Sekarang orang terbalik-balik, yang dipamerkan justru dapur
tempat produksinya. Padahal dapur produksi itu urusan pribadimu. Agama
itu urusan dapur, bukan di etalase. Sekarang malah kebablasan sampai ke
papan nama segala.
Kita tidak peduli apakah dapur itu Islam,
Kristen, Buddha, atau apa pun, nggak masalah. Apakah wajannya merk
Syi’ah, sutil-nya merk Ahlusunnah, kompornya merk FPI merk Gereja
Bethani, nggak masalah itu semua.Yang penting, perilaku sosialnya baik.
Ko tiba -tiba kita yang masih harus banyak belajar tentang bagaimana
menahan ngaceng, menahan diri dari setiap gejolak nafsu apapun itu,
berani -beraninya dan bahkan lantang menuding Gatot adalah "Pria
penggila Isi Celana Dalam". Sedangkan diam -diam kita juga merindukan
dan sangat ambisius bercita-cita yang tidak jauh berbeda ketika
mendapatkan kesempatan yang sama.
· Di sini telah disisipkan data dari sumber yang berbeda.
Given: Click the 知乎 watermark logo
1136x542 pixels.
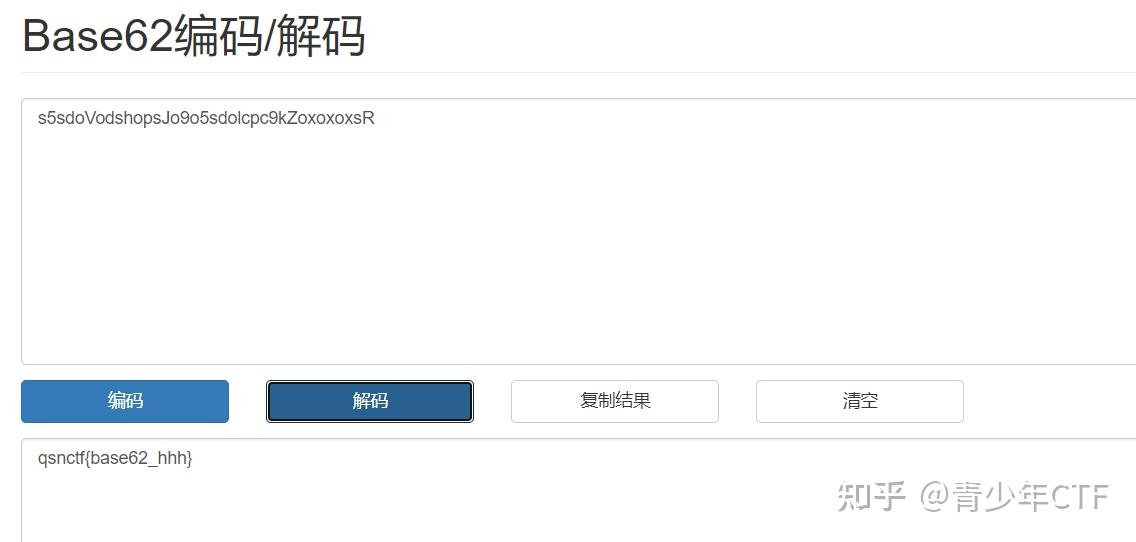Looking at the screenshot, I should [x=872, y=496].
Sedangkan petinju yang empat bulan
sekali bertanding sekadar sepuluh ronde saja perlu tiga bulan berlatih.
Apalagi kita yang harus bertanding melawan hawa nafsu seumur hidup, ko
tidak belajar dari segala peristiwa untuk dijadikan sebagai bahan
renungan dan pelajaran hidup agar lebih baik.
Maka alhamdulillah
Tuhan memberi peluang kepada kita semua dengan menganugerahi umur dan
kesehatan juga kelapangan dan juga diberikan kesempatan untuk
memperbarui kesadaran sikap dan kekuatan kita agar menjadi pribadi yang
lebih baik dan tidak menjadi pribadi yang gemar menuding, menggunjing
dan menghakimi siapapun.
So, fokuslah kepada aib dan kelemahan diri
sendiri, karena di hari nanti yang ditanya dan dimintai
pertanggungjawaban bukan borok orang lain yang kita ketahui, melainkan
borok dan aib diri sendiri yang bisa jadi tidak kita ketahui lantaran
sibuk "nguber" dan "ngorek- ngorek" aib orang lain.